Battlefield Earth: Sonoma fights virus with ‘victory gardens’
Popular during last century’s two world wars, “victory gardens” are back in fashion, as the world fights the COVID-19 war and communities seek solace in nature and food security by growing their own fruits and vegetables.
“Hopefully it will create a sense of connectedness,” said Kim Jones, development manager for the Sonoma Ecology Center, which is creating Victory Garden “starter kits” to give away in commemoration of the nonprofit’s upcoming 30th anniversary celebration.
First started in World War I, victory gardens – also called war gardens – began as part of the war effort. People were encouraged to plant gardens in their yards, city parks, church yards, anywhere there was available land. The food grown locally eased the pressure on commercial food suppliers and made more food available for soldiers.
In the midst of shelter-in-place orders and uncertainty of when things will normalize, growing vegetables in a home garden can be empowering and rewarding, said Alyssa Condor.
“It’s the one thing that can take the power back,” she said.
Condor started a Facebook page, Sonoma Victory Garden Club, to encourage people in Sonoma Valley to start their own gardens and share what they are growing with others in the community. It’s a spin-off from the Facebook group, What’s Open in Sonoma, which she created to encourage people to shop locally and support Sonoma Valley businesses.

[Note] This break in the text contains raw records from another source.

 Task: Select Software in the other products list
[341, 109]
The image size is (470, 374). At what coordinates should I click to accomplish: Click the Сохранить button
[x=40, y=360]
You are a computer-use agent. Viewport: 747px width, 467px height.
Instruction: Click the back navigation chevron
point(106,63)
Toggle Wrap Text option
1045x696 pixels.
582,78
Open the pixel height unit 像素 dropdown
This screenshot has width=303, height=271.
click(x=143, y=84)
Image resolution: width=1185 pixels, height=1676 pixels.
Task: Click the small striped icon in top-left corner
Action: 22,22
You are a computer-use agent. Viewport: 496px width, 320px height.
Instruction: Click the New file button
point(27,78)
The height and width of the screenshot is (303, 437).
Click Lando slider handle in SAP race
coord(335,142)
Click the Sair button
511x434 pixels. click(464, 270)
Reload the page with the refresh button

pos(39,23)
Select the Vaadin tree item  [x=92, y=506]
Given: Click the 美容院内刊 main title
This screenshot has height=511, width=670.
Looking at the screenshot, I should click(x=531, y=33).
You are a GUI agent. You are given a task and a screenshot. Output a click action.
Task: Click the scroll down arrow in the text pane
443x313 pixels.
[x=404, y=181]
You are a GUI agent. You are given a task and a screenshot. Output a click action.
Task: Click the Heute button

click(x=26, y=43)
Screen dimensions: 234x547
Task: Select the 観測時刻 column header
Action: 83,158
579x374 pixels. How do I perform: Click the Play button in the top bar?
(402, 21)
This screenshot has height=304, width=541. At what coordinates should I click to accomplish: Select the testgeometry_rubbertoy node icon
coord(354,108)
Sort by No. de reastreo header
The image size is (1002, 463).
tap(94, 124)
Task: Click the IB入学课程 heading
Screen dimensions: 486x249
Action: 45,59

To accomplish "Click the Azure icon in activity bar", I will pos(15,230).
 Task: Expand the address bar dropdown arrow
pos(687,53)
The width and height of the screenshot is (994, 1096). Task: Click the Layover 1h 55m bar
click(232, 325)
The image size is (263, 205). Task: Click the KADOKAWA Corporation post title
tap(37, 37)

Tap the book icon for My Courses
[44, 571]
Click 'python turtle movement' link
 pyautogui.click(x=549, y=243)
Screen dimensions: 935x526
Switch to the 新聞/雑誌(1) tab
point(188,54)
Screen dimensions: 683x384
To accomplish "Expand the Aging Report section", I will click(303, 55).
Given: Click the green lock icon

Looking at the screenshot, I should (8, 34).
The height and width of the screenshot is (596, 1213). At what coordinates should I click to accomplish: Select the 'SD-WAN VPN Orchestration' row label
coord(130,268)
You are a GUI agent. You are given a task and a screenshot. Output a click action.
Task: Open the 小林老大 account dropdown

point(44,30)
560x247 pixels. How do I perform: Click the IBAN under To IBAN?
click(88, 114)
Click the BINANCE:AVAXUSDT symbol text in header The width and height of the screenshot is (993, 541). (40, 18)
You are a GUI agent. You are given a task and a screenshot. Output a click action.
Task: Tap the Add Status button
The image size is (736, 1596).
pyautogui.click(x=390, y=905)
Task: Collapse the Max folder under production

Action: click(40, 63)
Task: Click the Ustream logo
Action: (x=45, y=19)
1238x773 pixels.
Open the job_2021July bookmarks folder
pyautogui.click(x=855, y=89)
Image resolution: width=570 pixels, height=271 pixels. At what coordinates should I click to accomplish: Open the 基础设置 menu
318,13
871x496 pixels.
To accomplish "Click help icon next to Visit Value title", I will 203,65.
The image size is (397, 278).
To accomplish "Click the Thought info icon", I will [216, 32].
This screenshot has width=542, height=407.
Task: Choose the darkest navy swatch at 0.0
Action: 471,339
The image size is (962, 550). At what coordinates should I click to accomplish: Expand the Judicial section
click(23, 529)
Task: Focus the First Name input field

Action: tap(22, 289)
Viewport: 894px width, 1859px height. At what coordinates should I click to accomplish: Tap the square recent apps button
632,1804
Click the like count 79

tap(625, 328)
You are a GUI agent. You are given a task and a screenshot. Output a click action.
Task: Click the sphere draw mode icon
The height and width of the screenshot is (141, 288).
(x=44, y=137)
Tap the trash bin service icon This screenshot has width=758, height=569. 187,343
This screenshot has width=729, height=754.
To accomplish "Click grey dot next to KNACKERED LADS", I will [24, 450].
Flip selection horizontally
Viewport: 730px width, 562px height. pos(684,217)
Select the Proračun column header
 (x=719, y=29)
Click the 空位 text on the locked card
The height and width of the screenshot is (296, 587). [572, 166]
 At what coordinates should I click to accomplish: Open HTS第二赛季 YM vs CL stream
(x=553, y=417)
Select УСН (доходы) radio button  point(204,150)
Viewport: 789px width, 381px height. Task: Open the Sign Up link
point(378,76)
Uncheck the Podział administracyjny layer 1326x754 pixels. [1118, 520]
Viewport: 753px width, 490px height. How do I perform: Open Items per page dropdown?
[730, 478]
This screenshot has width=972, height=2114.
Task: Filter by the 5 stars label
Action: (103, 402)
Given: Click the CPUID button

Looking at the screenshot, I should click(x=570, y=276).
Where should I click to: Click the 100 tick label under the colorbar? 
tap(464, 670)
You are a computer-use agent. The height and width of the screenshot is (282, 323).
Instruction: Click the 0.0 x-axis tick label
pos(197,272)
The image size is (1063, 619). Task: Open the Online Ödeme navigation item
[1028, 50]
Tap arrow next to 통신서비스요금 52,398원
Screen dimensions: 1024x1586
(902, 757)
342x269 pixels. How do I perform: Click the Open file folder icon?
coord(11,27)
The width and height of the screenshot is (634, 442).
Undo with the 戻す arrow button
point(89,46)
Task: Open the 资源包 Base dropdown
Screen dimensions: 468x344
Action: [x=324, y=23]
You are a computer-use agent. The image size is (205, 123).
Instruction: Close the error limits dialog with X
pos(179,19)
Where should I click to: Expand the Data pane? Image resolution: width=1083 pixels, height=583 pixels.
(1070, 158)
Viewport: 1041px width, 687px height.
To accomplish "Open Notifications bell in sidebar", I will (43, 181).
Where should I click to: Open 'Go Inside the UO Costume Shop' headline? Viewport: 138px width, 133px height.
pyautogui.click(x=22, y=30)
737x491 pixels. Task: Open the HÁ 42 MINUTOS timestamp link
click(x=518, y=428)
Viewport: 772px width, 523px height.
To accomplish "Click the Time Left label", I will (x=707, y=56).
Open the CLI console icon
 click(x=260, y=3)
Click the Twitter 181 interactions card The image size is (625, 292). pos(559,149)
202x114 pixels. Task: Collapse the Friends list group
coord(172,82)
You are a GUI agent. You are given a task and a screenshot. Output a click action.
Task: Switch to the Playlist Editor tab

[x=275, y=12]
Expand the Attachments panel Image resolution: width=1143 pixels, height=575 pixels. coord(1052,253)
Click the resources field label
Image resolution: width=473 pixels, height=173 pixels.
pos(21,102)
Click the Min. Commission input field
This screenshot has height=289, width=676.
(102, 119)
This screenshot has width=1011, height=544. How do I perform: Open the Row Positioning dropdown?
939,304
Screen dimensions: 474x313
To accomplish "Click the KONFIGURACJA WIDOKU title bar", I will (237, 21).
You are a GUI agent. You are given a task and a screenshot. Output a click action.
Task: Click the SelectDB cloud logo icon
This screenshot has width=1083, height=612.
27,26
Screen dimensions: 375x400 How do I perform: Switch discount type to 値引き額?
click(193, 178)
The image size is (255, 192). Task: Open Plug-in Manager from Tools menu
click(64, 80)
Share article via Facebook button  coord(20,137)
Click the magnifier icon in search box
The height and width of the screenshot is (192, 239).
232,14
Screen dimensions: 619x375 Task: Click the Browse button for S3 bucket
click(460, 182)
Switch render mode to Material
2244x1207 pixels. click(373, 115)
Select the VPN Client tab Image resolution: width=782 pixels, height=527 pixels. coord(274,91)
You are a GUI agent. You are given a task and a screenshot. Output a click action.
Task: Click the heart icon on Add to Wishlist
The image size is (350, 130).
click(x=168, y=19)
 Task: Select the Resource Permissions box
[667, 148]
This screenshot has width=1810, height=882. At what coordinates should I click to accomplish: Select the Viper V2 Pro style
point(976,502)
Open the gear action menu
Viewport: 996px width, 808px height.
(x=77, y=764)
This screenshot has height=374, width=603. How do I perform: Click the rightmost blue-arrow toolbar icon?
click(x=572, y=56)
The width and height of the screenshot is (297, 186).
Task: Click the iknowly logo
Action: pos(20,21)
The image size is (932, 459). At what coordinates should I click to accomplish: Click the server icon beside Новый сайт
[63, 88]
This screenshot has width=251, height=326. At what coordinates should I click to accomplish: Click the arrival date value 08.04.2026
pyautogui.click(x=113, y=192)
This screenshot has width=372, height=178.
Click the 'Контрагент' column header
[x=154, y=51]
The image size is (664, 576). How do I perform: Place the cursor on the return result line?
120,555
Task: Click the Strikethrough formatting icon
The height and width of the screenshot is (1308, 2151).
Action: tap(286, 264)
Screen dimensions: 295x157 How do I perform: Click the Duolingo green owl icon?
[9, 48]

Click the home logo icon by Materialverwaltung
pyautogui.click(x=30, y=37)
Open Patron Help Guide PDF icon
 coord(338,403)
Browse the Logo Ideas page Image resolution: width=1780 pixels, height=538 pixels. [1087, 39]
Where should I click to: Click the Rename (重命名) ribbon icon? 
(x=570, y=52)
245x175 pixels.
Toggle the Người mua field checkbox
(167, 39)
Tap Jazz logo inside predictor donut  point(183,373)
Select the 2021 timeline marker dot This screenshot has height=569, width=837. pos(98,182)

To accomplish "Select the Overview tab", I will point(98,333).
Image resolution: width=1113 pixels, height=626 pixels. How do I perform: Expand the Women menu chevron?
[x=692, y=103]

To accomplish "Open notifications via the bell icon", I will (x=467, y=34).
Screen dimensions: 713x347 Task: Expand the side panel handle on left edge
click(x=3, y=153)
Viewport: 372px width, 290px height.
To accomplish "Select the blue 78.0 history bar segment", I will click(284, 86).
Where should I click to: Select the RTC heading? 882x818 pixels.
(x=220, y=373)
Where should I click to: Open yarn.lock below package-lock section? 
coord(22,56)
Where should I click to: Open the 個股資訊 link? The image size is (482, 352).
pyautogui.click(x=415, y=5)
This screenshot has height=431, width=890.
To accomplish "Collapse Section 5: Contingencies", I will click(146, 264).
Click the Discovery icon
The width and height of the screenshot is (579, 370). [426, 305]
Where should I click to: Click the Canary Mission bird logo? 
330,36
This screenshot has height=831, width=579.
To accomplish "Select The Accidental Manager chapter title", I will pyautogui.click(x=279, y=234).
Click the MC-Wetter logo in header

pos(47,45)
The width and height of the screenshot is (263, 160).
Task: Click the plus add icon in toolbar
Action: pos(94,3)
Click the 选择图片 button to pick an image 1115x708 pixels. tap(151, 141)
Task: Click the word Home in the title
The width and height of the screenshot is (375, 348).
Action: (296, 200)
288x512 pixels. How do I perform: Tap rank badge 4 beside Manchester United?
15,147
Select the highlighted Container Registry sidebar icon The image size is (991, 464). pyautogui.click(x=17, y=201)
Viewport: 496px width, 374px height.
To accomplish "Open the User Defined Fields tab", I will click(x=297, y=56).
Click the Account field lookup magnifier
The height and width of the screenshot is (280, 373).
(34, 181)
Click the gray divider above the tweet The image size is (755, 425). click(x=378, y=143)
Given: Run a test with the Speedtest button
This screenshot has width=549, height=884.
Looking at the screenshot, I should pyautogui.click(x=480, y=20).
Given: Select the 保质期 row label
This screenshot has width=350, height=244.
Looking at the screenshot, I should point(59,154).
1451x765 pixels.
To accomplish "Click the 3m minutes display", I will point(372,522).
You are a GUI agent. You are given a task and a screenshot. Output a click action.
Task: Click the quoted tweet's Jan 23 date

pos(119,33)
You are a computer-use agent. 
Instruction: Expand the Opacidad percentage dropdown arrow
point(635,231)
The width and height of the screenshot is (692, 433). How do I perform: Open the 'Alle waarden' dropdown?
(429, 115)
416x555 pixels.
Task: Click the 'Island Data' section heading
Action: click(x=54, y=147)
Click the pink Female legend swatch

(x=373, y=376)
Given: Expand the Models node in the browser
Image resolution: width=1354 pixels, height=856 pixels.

This week she posted that she had bay leaves to share. A friend said she’d like some and, in exchange, gave Condor some lemons. She sees sharing excess produce with others as a way to calm fears of food scarcity.
One person might have an excess of squash, another might have more tomatoes than they can eat before they go bad, and people with citrus trees can share the fruit.
The Sonoma Ecology Center is partnering with Sonoma Valley’s Bee-Well Farms, which is growing starter plants now that will later be given away during the center’s 30th “birthday” celebration. Jones said the location for the celebration is still being worked on due to COVID-19 physical distancing requirements.
Once the logistics are finalized, the Ecology Center will announce where it will give away 300 Victory Garden starter kits, she said.
The packages will include a six-pack of starter plants – sunflower, cucumber, melon, beans, peas and squash – and a packet each of organic carrot and spinach seeds. The Ecology Center considers the packages a “birthday gift” to the community during its 30th year celebration.
Christopher “Landy” Landercasper, the director of farming operations for Sonoma’s Best Hospitality Group, is also encouraging people to start victory gardens, and is offering his expert advice and resources of where to get supplies such as seeds and starter plants. Landercasper, a longtime farmer, oversees the gardens and food supply for the company’s various businesses that includes Ramekins and the General’s Daughter.
“People are still adapting to the new reality of things,” he said. “People may have more time at home now and maybe some did gardening and want to pick it up again.”
A home garden gives people “the ability to produce their own food at home,” Landercasper said. “We could have disruptions in how we” get food and “may need to produce more things” in this country,” he said.
The idea is “getting people to see that they can in fact produce some of their own food again,” Landercasper said.
When Sonoma Garden Park reopens, Jones said there will be an opportunity for people who don’t have yards to start a garden there.